What do you mean by:
I found the duration of the first event occupies up to 90% of the total elapsed TSC, and meanwhile the second takes about 50% of the total TSC.
How did you measure how much time each event takes?
My interpretation of the events would be:
- Delays due to fetching from the memory (data not in the caches)
- Delays due to flushing the data from the write buffer to the memory
These two events type is "duration". Does it mean the counter value is the cycle # that CPU spent on respective event?
If yes, then my question is why how the CPU spent 90% of its time stalled waiting for data read while another 50% of its time stalled waiting for flush write buffer? That sound weird to me.
Sorry if these are stupid question, as I had little prior experience with performance counters.
1 of 1 people found this helpful
Without any confidence on my answer, the manual says:
Number of clocks stalled due to full write buffers (011001):
This event counts the number of clocks that the internal pipeline is
stalled due to full write buffers. Full write buffers stall data memory
read misses, data memory write misses, and data memory write hits to
S state lines. Stalls on I/O accesses are not included.
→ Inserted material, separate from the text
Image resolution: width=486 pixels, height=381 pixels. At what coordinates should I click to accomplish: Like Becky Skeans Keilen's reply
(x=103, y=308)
Pipeline stalled waiting for data memory read (011010):
Data TLB Miss processing is also included. The pipeline stalls while a
data memory read is in progress including
which may mean that some of the duration spend on the former event (the data memory read misses) is also included on the latter event. Does this make sense?
Maybe. But I'm still confused. Suppose the CPU has already stalled on memory read, then is it possible that it's also stalled on full write buffer at the same time? I mean, hey, you are already stalled, how can you still keep issue some write which make you "double" stalled?
Again, without being 100% sure, the same manual mentions:
The Pentium processor utilizes write buffers for memory operands and for each pipeline.
Write buffers improve performance by allowing the processor to proceed with the next pair
of instructions even though one of the current instructions writes to memory when the bus is
busy. The write buffers can be filled in parallel when instructions in both pipes write to
memory during the same clock; however, they are always emptied in the same sequence in
which the write requests were generated by software.
In general, the existence of these buffers is transparent to programmers. The Pentium
processor ensures that memory read operations are never reordered ahead of prior pending
write operations; however, for compatibility with future processors, programmers should
follow the ordering guidelines presented in Chapter 19.
which possibly entails that a fetch from memory (e.g., in the other pipeline) will be "blocked" and ordered after a write buffer flush in order to keep the memory consistency. (see https://en.wikipedia.org/wiki/Superscalar)
Yeah, this does make sense! Many thanks!